Comparing All-Payer Claims Database Derived Diabetes Surveillance Estimates to Behavioral Risk Factor Surveillance System Estimates

Monday, June 20, 2016: 4:22 PM
Kahtnu 1, Dena'ina Convention Center
Renée SM Kidney , Minnesota Department of Health, St. Paul, MN
Beth Egan , Minnesota Department of Health, St. Paul, MN
BACKGROUND: All-Payer Claims Databases (APCD) are state-level compilations of insurance claims data. Minnesota’s APCD includes ambulatory, hospitalization and pharmacy claims from Medicaid, Medicare and Commercial payers and represents ~84% of the population.  APCDs may offer more reliable estimates of surveillance measures. We compare current estimates of diabetes prevalence to APCD-derived estimates. 

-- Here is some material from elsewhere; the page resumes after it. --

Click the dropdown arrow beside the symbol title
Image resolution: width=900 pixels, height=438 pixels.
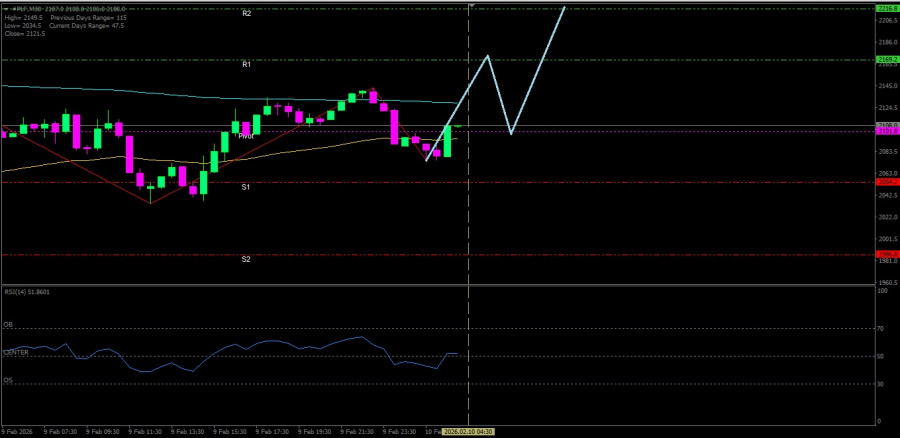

METHODS: APCD analyses were conducted with de-identified 2012 data (Onpoint Health Data). We used output from the Johns Hopkins ACG® System Version 10 to identify patients with diagnosed diabetes.  2012 Behavioral Risk Factor Surveillance System (BRFSS) data was analyzed using SAS 9.3 survey procedures. 2012 APCD data were analyzed using Linux SAS.  Counts and percentages were estimated, with percentages compared using Chi Square or Rao-Scott Chi Square tests.  

RESULTS:  

The 2012 APCD estimated the adult diabetes prevalence as 8.4%, compared to 7.3% (95% CI: 6.7-7.9) from 2012 BRFSS.  BRFSS data showed adults with diabetes were more likely to have health insurance than those without diabetes, but are more likely to not see a doctor within the last 12 months due to cost (13.7% vs. 10.4%, p=0.03). Eleven percent of adults with diabetes did not see a doctor for a diabetes-related visit in the last year.  While 84% of Minnesota adults are represented in the APCD, ~95% of adults 65+ years are included.  Modeled APCD estimates accounting for underutilization of health care (BRFSS) and underrepresentation of 18-64 year-olds show higher prevalence estimates than BRFSS, ranging between 8.1 and 9.0%. 

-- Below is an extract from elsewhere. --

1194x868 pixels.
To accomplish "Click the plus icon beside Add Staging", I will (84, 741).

We also compared comorbidities among adults with diabetes. For depression, the APCD estimated 33.5% of adults with diabetes had depression vs. 20.6% (95% CI:17.4-23.8) from BRFSS. For COPD, estimates were 5.1% vs. 9.4% (95%CI:7.1-11.8) and for kidney disease, 9.3% vs. 7.7% (95% CI:5.5-9.8).

CONCLUSIONS:  APCD is a valuable dataset with promise for diabetes surveillance and strategic use of BRFSS data can enhance its utility.  The higher estimate of diabetes prevalence from the claims-based APCD is consistent with reports showing only moderate sensitivity (66-73%) of the self-reported diabetes data in BRFSS. Trends in healthcare utilization found in BRFSS can be used to adjust APCD estimates and to guide data analysis/interpretation.  Adjusting for healthcare utilization had a small effect on overall adult diabetes prevalence.  Finally, APCD-based and BRFSS estimates varied for some conditions, consistent with likely sources of error or bias in each dataset, demonstrating the need to assess the validity of estimates for each condition.  The APCD can provide a strong platform for diabetes surveillance.